- [TEXT EXCERPT]

Class Formula

java.lang.Object
smile.data.formula.Formula
All Implemented Interfaces:
Serializable

public class Formula extends Object implements Serializable
The model fitting formula in a compact symbolic form. An expression of the form y ~ model is interpreted as a specification that the response y is modelled by a linear predictor specified symbolically by model. Such a model consists of a series of terms separated by + operators. The terms themselves consist of variable and factor names separated by :: operators. Such a term is interpreted as the interaction of all the variables and factors appearing in the term. The special term "." means all columns not otherwise in the formula in the context of a data frame.

In addition to + and ::, a number of other operators are useful in model formulae. The && operator denotes factor crossing: a && b interpreted as a+b+a::b. The ^ operator indicates crossing to the specified degree. For example (a+b+c)^2 is identical to :(a+b+c)*(a+b+c) which in turn expands to a formula containing the main effects for a, b and c together with their second-order interactions. The - operator removes the specified terms, so that (a+b+c)^2 - a::b is identical to a + b + c + b::c + a::c. It can also be used to remove the intercept term: when fitting a linear model y ~ x - 1 specifies a line through the origin. A model with no intercept can be also specified as y ~ x + 0.

While formulae usually involve just variable and factor names, they can also involve arithmetic expressions. The formula log(y) ~ a + log(x), for example, is legal.

Note that the operators ~, +, ::, ^ are only available in Scala API.

See Also:
  • Constructor Details

    • Formula

      public Formula(Term response, Term... predictors)
      Constructor.
      Parameters:
      response - the left-hand side of formula, i.e. dependent variable.
      predictors - the right-hand side of formula, i.e. independent/predictor variables.
  • Method Details

    • predictors

      public Term[] predictors()
      Returns the predictors.
      Returns:
      the predictors.
    • response

      public Term response()
      Returns the response term.
      Returns:
      the response term.
    • toString

      public String toString()
      Overrides:
      toString in class Object
    • equals

      public boolean equals(Object o)
      Overrides:
      equals in class Object
    • lhs

      public static Formula lhs(String lhs)
      Factory method. The predictors will be all the columns not otherwise in the formula in the context of a data frame.

- [STATED GOAL 1]
Please output the part of the Formula class documentation starting at "Returns the response" and ending at "public boolean equals(Object o)".
- [STATED GOAL 2]
Using the Formula class documentation, answer each question:
(a) What does the && operator denote?
(b) Which operators are available only in the Scala API?
(c) What does the response parameter of the constructor represent?
Rely on nothing but the Formula class documentation.

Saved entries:
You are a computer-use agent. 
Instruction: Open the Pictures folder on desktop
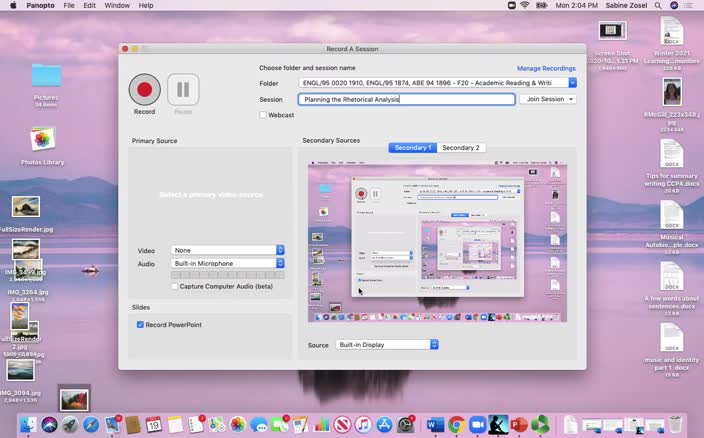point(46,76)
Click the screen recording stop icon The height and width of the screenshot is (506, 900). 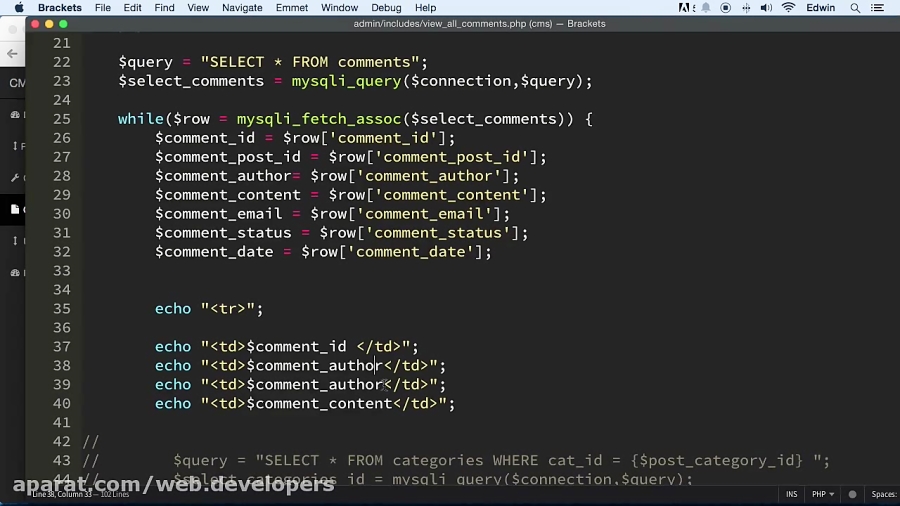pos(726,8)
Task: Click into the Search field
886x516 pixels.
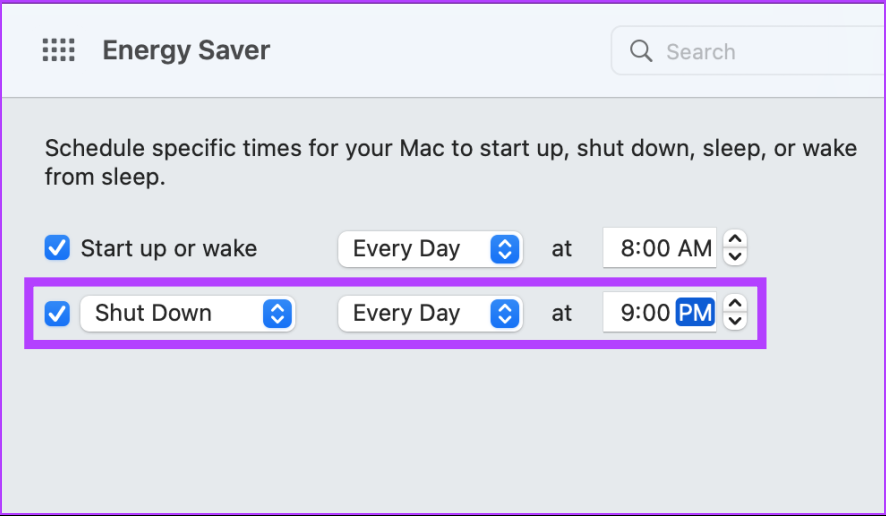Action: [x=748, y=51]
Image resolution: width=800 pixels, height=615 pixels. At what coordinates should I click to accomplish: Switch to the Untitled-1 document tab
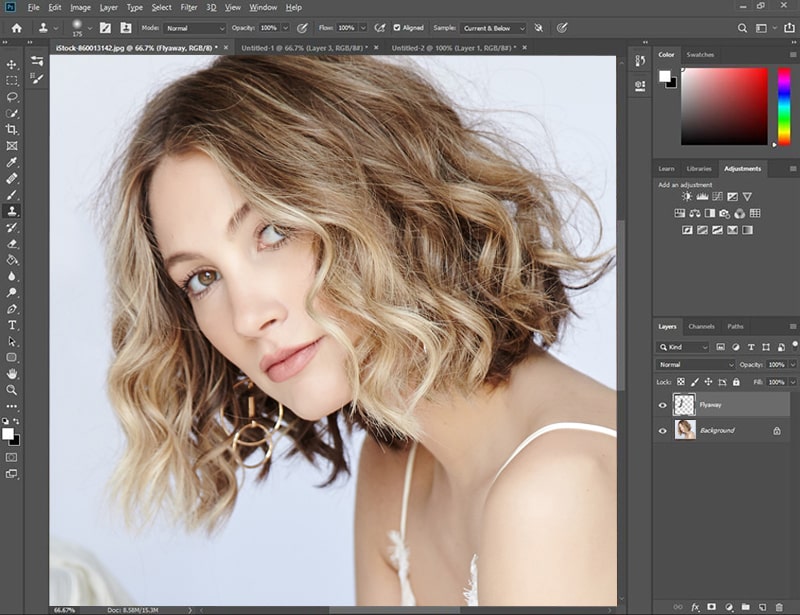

- [COMPLETE RESPONSE 1]
Returns the response term.
      Returns:
      the response term.
    • toString

      public String toString()
      Overrides:
      toString in class Object
    • equals

      public boolean equals(Object o)

- [COMPLETE RESPONSE 2]
(a) Factor crossing: a && b is interpreted as a+b+a::b.
(b) The operators ~, +, :: and ^.
(c) The left-hand side of the formula, i.e. the dependent variable.